◆ EXERCISE BRIEF
Please list every line in the listing below that contains the word "screenshot". Case counts.

◆ DATASET EXCERPTS
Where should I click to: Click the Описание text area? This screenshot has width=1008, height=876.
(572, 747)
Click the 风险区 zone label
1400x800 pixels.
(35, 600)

---

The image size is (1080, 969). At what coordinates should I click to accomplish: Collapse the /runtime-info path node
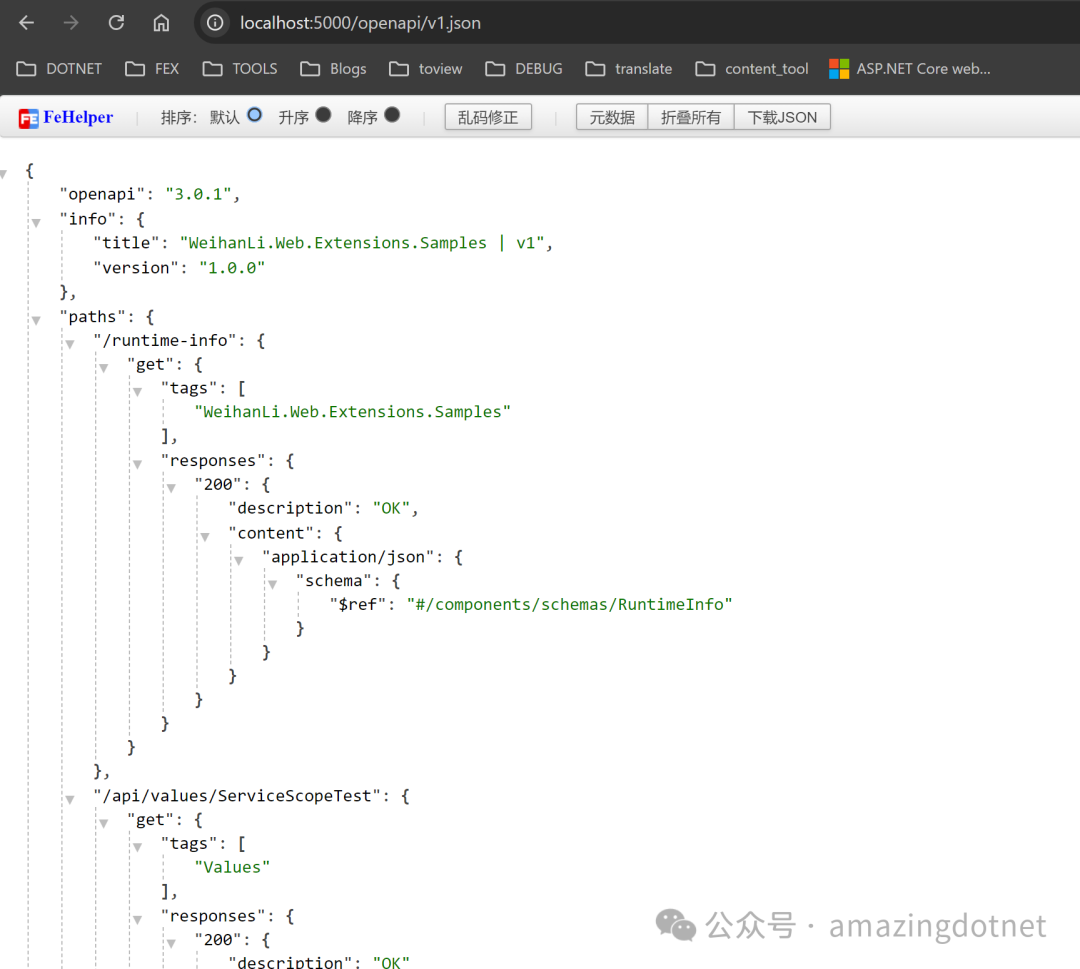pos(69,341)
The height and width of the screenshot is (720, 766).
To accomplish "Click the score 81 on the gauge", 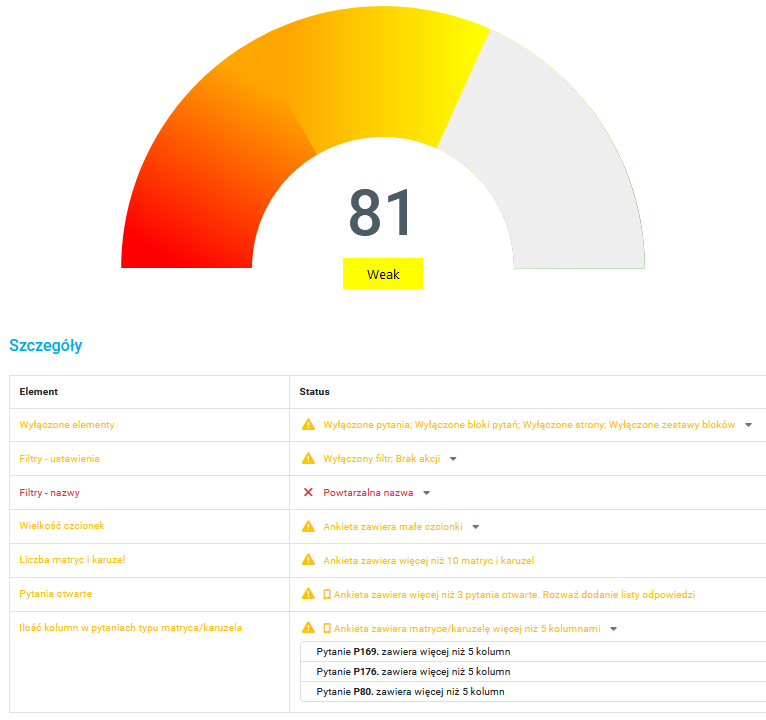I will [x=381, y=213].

◆ SOLUTION
Where should I click to: Click the Описание text area? This screenshot has width=1008, height=876.
The height and width of the screenshot is (720, 766).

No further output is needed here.